Entre as roupas estão trabalhos pinçados de desfiles icônicos de Lino – como a coleção Pássaros, de 2010 – e que você vê nestas páginas em editorial especial fotografado por Miro, outro mestre da moda nacional, que trabalha com o estilista desde os anos 1980 e com quem já fez até um desfile-happening, quando montaram uma sessão de fotos ao vivo no meio da passarela, em 2016. De tão parceiros, os dois já se comunicam por olhares e códigos, transformando em sinergia criativa uma relação que vale um livro de histórias.
No acervo afetivo, que ficou com o estilista, estão peças como a primeira que costurou na vida. “Queria dar um presente de Dia dos Namorados para a Inez, que é minha sócia até hoje, e fiz um colete que era todo bordado”, conta. Foi a partir desse mimo que Lino começou a chamar atenção da sociedade de Fortaleza, até ser rebatizado (sem pedir, nem ser consultado) por um jornalista com o nome Villaventura – referência à Vila Ventura, por onde morava na capital cearense na época.

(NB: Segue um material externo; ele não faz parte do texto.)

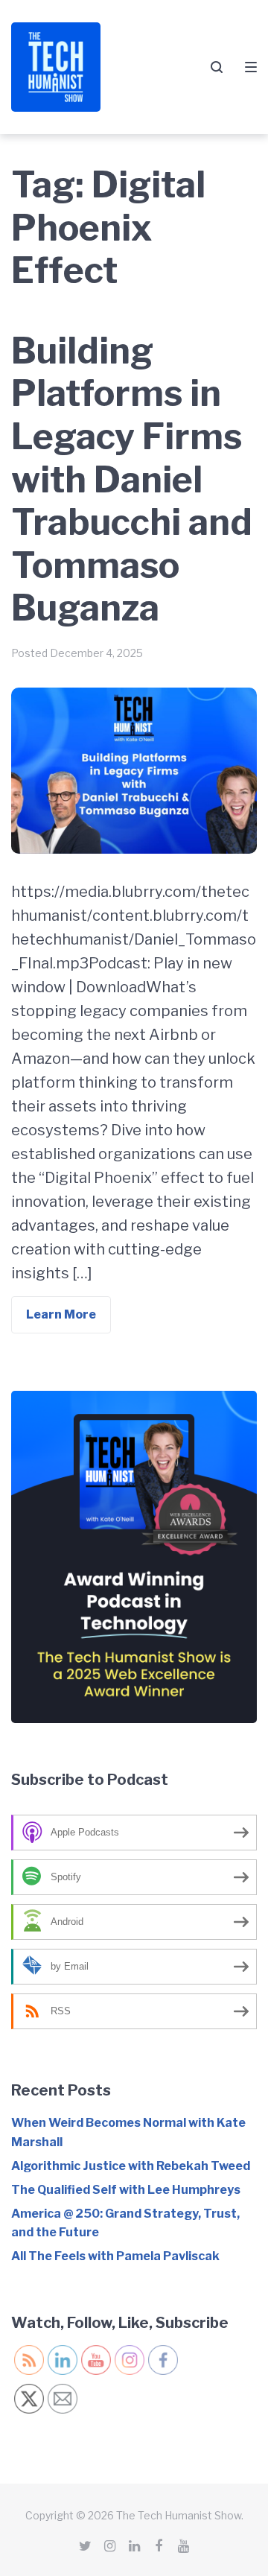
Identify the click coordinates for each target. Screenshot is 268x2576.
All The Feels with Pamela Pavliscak (115, 2256)
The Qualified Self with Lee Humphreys (125, 2190)
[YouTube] (183, 2546)
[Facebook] (158, 2546)
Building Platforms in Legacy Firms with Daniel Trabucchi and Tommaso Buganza (131, 479)
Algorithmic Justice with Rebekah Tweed (130, 2166)
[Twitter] (84, 2546)
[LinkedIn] (134, 2546)
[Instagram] (109, 2546)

Com o novo nome em mãos, a primeira loja viria em 1980 e as atenções pela década seguinte cairiam todas sobre esse “estilista exótico” que vinha de fora do eixo sudestino. “Era um trabalho autoral em uma época em que a moda brasileira era basicamente uma moda de cópia. Ninguém tinha coragem de fazer um trabalho autêntico e de identidade forte. Já eu só conseguia fazer se fosse assim”, define. Seria o início de uma história que mescla figurinos para Ney Matogrosso, peças de teatro e Bocage – O Triunfo do Amor, clássico do cinema nacional, clientes como a socialite Carmen Mayrink Veiga e a apresentadora Xuxa e uma série de desfiles-show históricos – seja em Quioto, a convite do Itamaraty, seja pelo Brasil. Ele é o único estilista a ter participado de todas as edições do SPFW, desde quando o evento ainda se chamava Morumbi Fashion. Pulou apenas a última edição por não simpatizar muito com as impossibilidades de uma semana de moda virtual – e não vê a hora de voltar a fazer drama ao vivo na passarela.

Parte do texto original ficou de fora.